WORK ORDER
Give the records again, word for word.

RECORDS FOR THE EXERCISE
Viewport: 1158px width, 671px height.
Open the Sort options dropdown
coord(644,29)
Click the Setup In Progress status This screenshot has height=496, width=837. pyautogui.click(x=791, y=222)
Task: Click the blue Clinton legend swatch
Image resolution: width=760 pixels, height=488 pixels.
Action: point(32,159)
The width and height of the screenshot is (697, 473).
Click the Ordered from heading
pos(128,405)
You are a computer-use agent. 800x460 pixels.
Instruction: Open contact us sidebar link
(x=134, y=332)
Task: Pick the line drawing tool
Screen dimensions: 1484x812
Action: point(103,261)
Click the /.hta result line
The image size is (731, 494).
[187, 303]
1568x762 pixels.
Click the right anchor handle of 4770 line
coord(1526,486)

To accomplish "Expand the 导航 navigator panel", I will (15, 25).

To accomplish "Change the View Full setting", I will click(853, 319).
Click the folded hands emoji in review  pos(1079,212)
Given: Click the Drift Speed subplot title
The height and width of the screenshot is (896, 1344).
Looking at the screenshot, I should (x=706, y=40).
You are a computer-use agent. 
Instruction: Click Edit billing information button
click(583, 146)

OUTPUT
Viewport: 1158px width, 671px height.
Open the Sort options dropdown
coord(644,29)
Click the Setup In Progress status This screenshot has height=496, width=837. pyautogui.click(x=791, y=222)
Task: Click the blue Clinton legend swatch
Image resolution: width=760 pixels, height=488 pixels.
Action: point(32,159)
The width and height of the screenshot is (697, 473).
Click the Ordered from heading
pos(128,405)
You are a computer-use agent. 800x460 pixels.
Instruction: Open contact us sidebar link
(x=134, y=332)
Task: Pick the line drawing tool
Screen dimensions: 1484x812
Action: point(103,261)
Click the /.hta result line
The image size is (731, 494).
[187, 303]
1568x762 pixels.
Click the right anchor handle of 4770 line
coord(1526,486)

To accomplish "Expand the 导航 navigator panel", I will (15, 25).

To accomplish "Change the View Full setting", I will click(853, 319).
Click the folded hands emoji in review  pos(1079,212)
Given: Click the Drift Speed subplot title
The height and width of the screenshot is (896, 1344).
Looking at the screenshot, I should (x=706, y=40).
You are a computer-use agent. 
Instruction: Click Edit billing information button
click(583, 146)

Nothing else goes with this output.